学习型索引通过学习数据分布可以准确地预测数据存取的位置,可在保持高效稳定的查询下,显著降低索引的内存占用.现有的学习型索引主要针对只读查询进行优化,而对插入和更新支持不足.本文针对上述挑战,设计了一种基于Radix Tree的工作负载自适应学习型索引ALERT.ALERT使用Radix Tree来管理不定长的分段,段内采用具有最大误差界的线性插值模型进行预测.同时,ALERT使用一种高效的插入缓冲来降低数据插入更新的代价.本文针对点查询和范围查询提出两种自适应重组优化方法,通过对工作负载进行感知,动态地调整插入缓冲的组织结构.实验验证,ALERT与业界流行的学习型索引相比,构建时间平均降低了81%,内存占用平均降低了75%,在保持了优秀读性能的同时,使插入延迟平均降低了50%;此外,ALERT使用自适应重组优化能有效感知查询工作负载特征,与不使用自适应重组优化相比,查询延迟平均降低了15%.
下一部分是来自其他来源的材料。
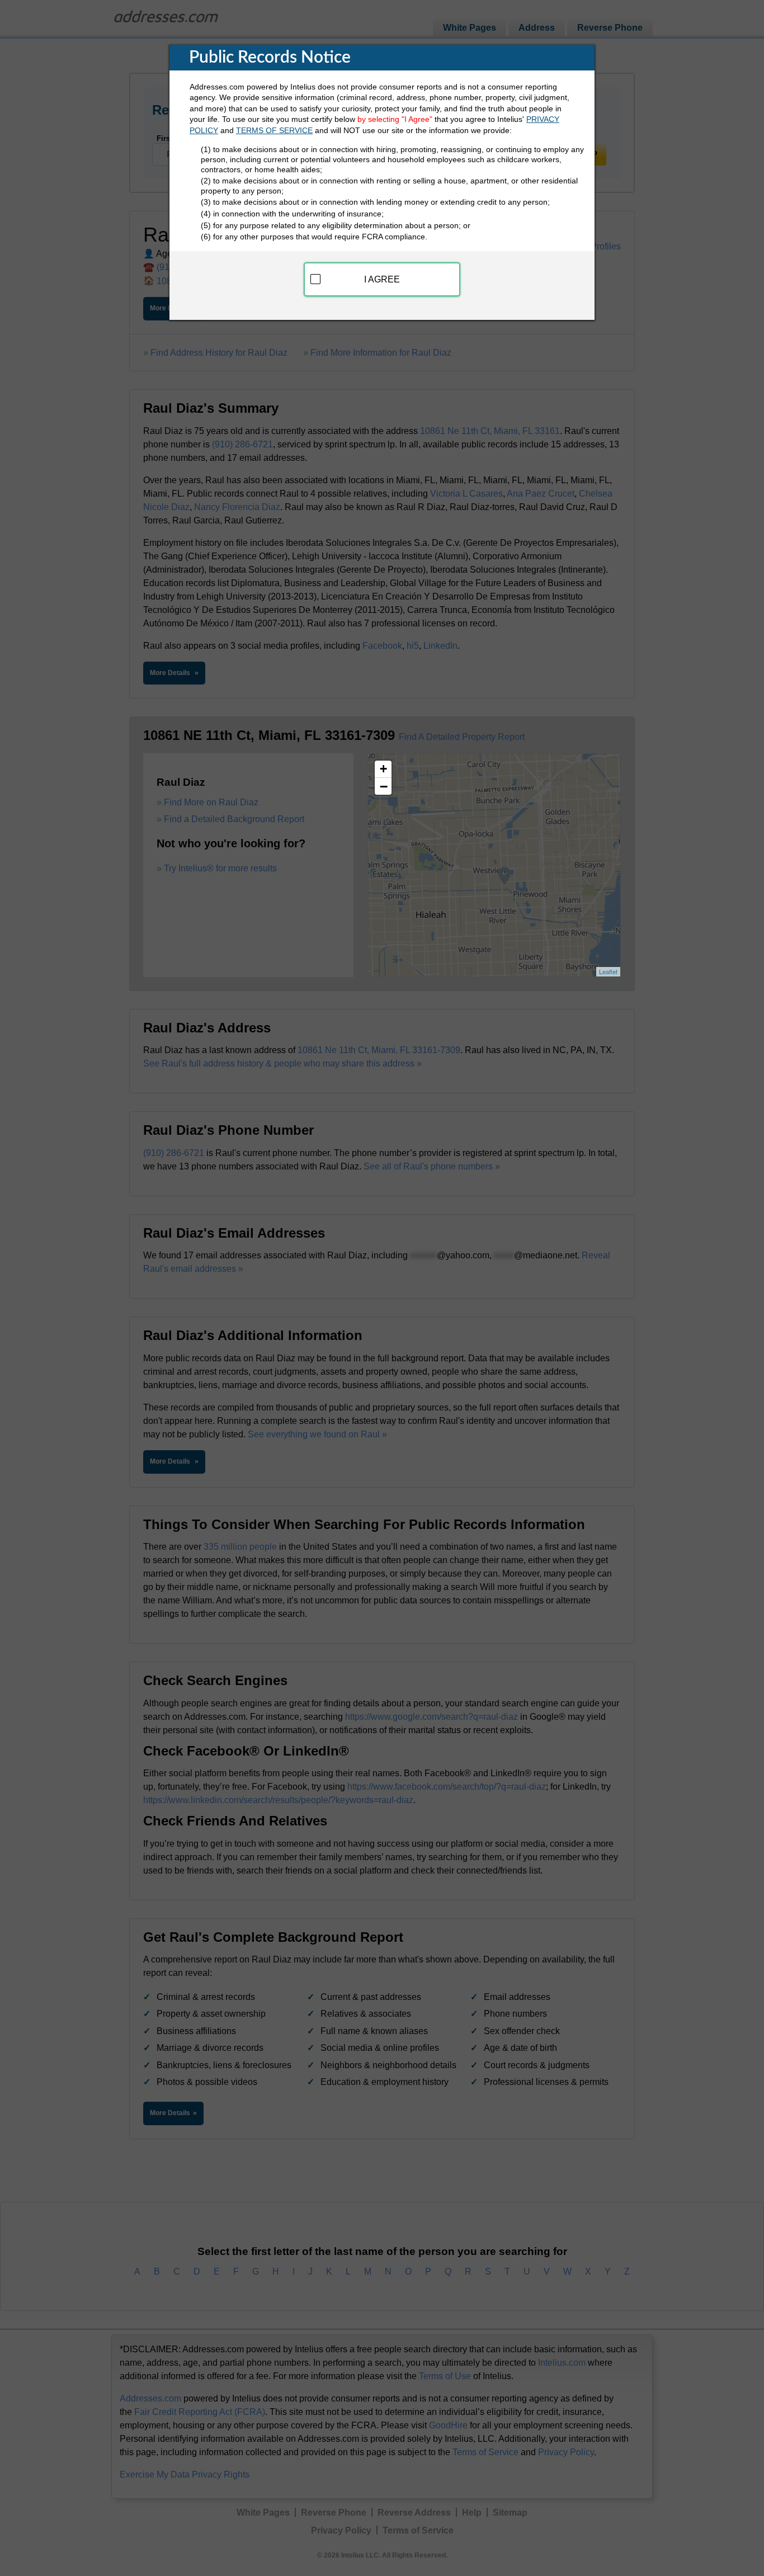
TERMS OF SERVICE (274, 130)
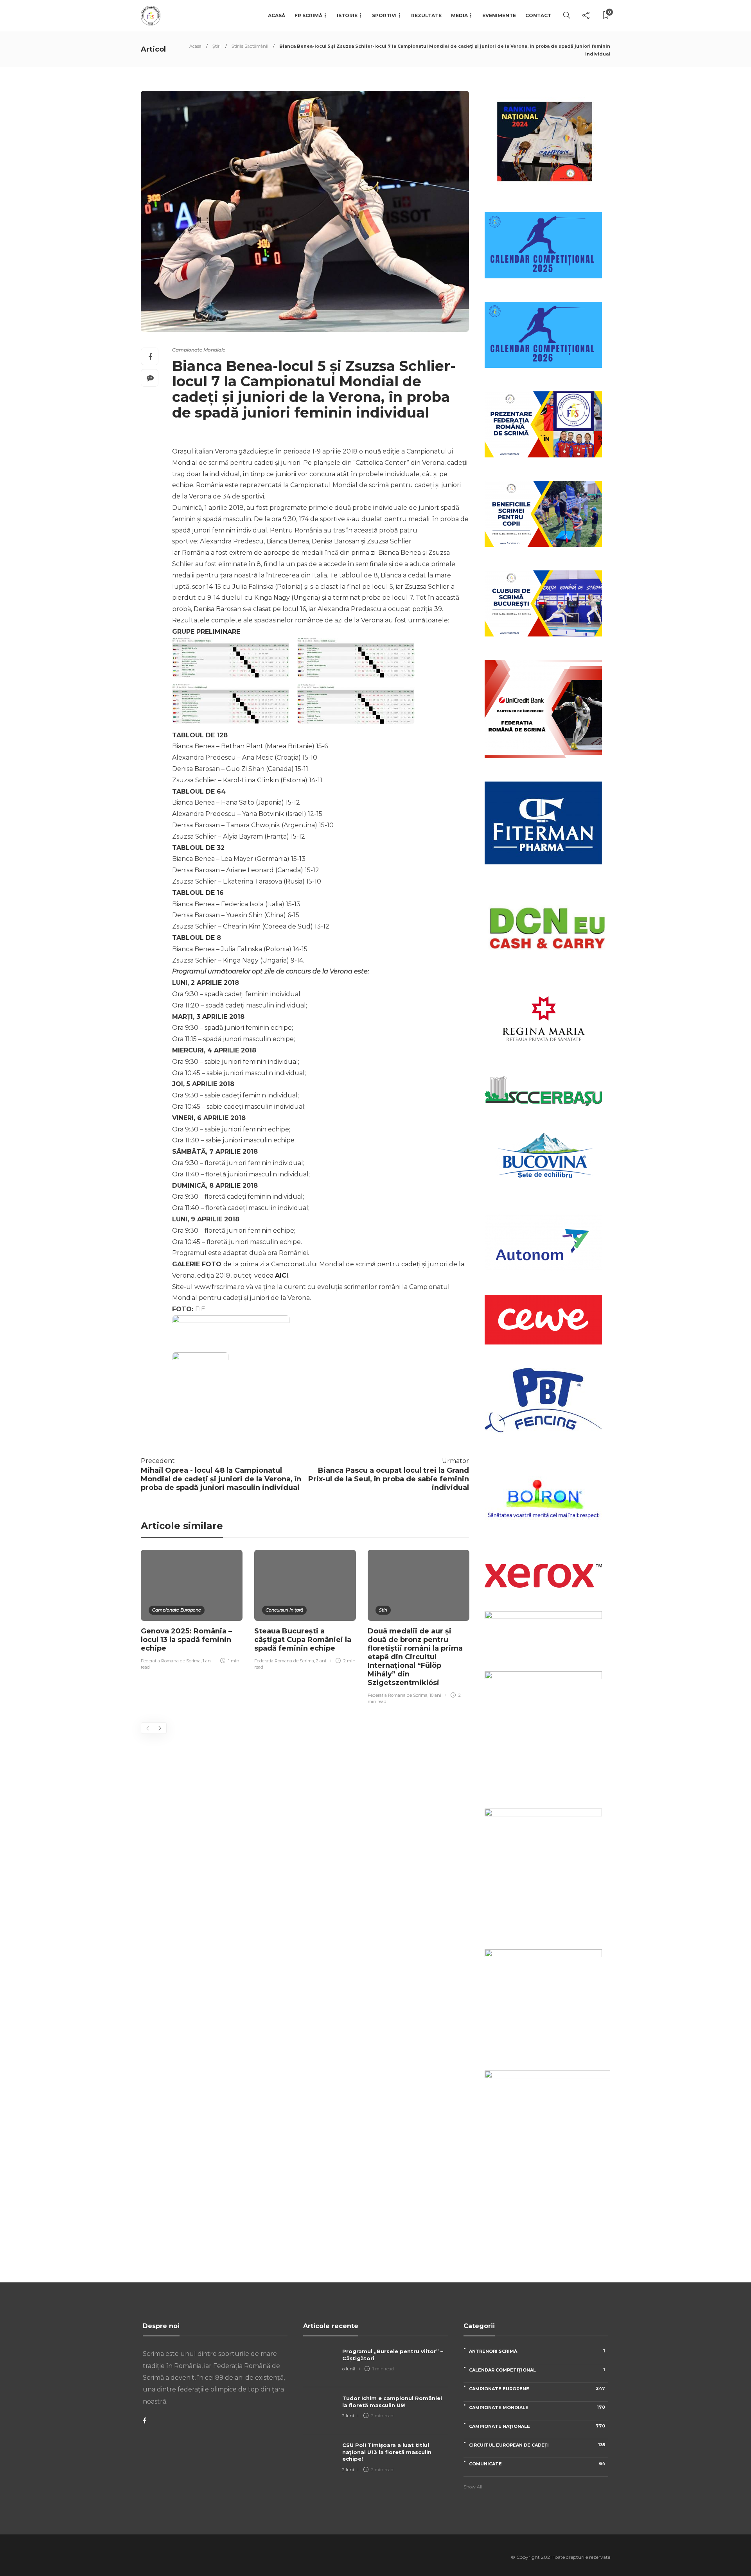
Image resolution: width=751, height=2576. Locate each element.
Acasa (195, 46)
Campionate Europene (176, 1610)
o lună (348, 2369)
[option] (191, 1611)
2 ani (321, 1661)
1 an (207, 1661)
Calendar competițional (537, 2370)
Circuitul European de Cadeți (537, 2445)
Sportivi (384, 15)
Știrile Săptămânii (250, 46)
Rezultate (426, 15)
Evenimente (499, 15)
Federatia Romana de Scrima (171, 1661)
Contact (538, 15)
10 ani (435, 1695)
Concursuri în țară (284, 1610)
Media (459, 15)
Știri (216, 46)
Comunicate (537, 2464)
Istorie (347, 15)
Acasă (276, 15)
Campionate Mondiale (198, 350)
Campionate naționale (537, 2426)
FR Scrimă (308, 15)
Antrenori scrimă (537, 2351)
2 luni (348, 2415)
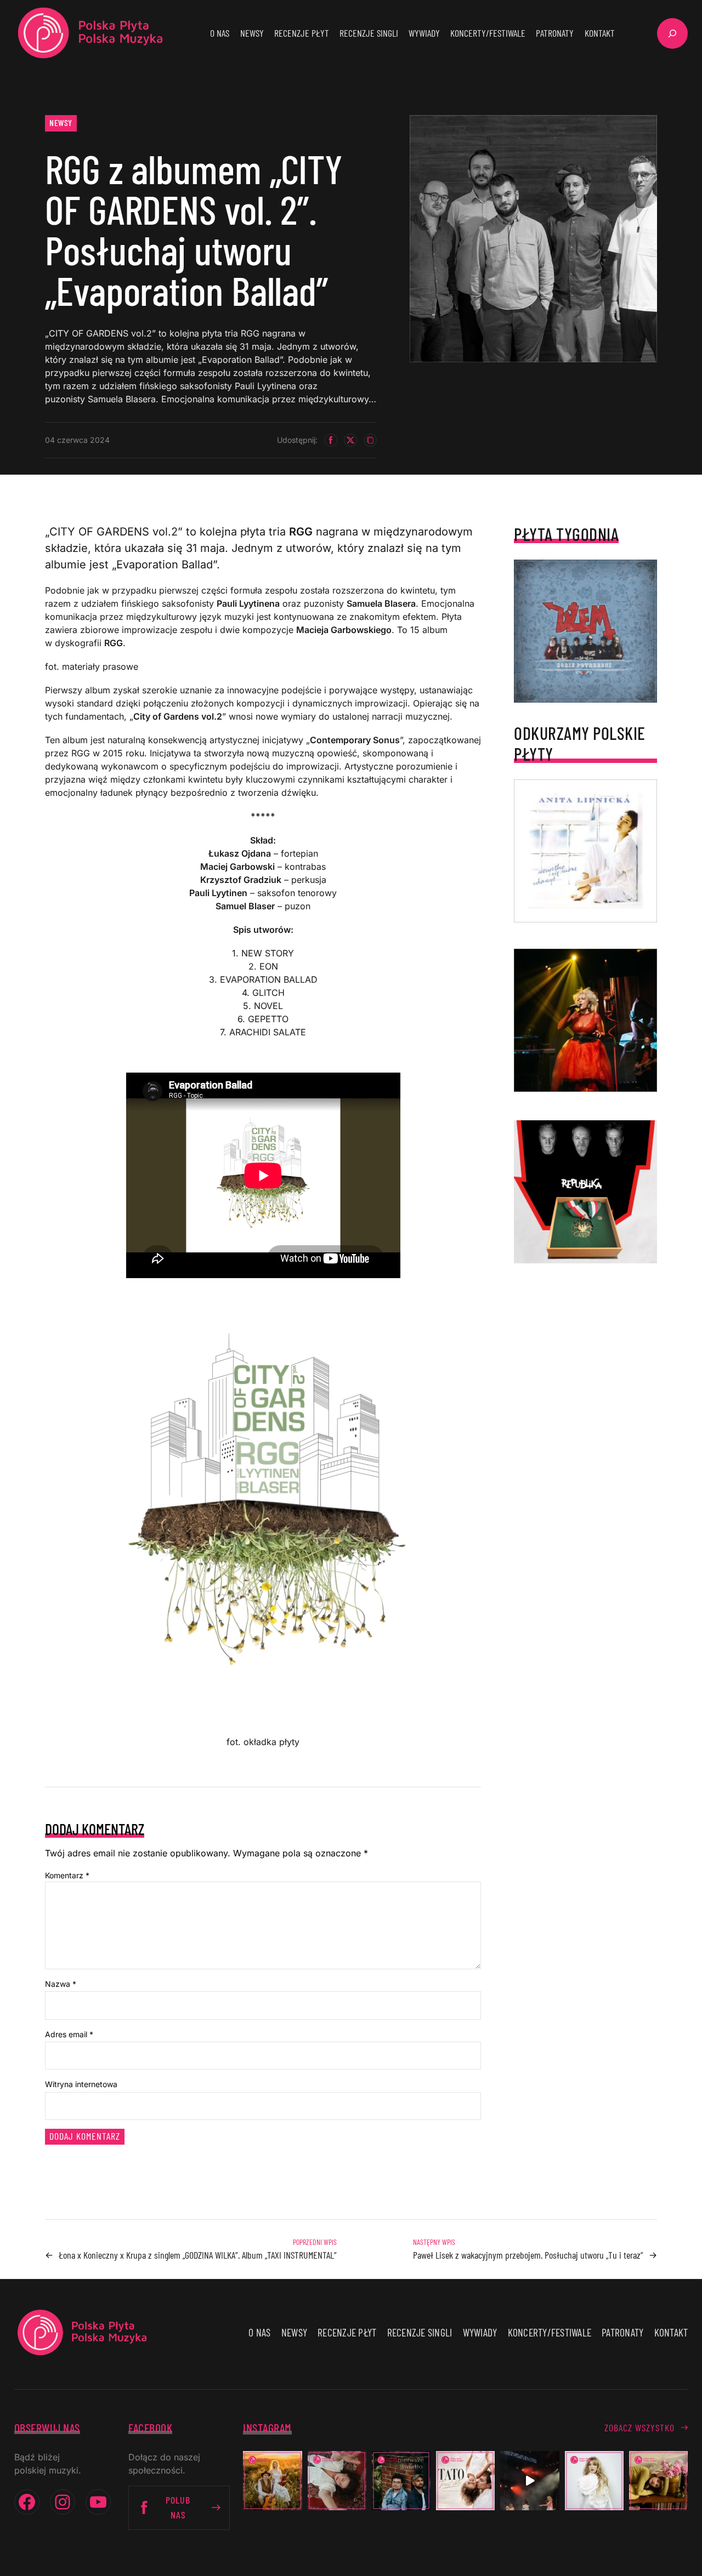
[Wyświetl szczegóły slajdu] (585, 1020)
Learned indexes are capable of predicting the accurate location of data in storage by learning the data distribution. These indexes can significantly reduce storage consumption while providing efficient query processing. Existing learned indexes are mostly optimized for read-only queries, but inadequate in supporting insertions and updates. In an attempt to address the challenges faced by learned index, this paper proposes a workload-adaptive learned index named ALERT. Generally, ALERT employs a Radix Tree to manage variable-length segments, where each segment contains a linear interpolation model with a maximum error-bound. Meanwhile, ALERT utilizes an insertion memory buffer to reduce the cost of updates. Following the database-cracking approach, the paper proposes adaptive index maintenance during the run-time processing of point queries and range queries. The maintenance technique is implemented by performing workload-aware dynamic re-organization on the insertion buffer. Experimental results confirm that, when compared to state-of-the-art learned index, ALERT achieves competitive results as it reduces the index the average construction time by 81%, the average memory utilization by 75%, the average latency of insert by 50%, while maintaining competitive read performances. The average query latency of ALERT is also reduced by 15%, owing to its effective workload-aware optimization.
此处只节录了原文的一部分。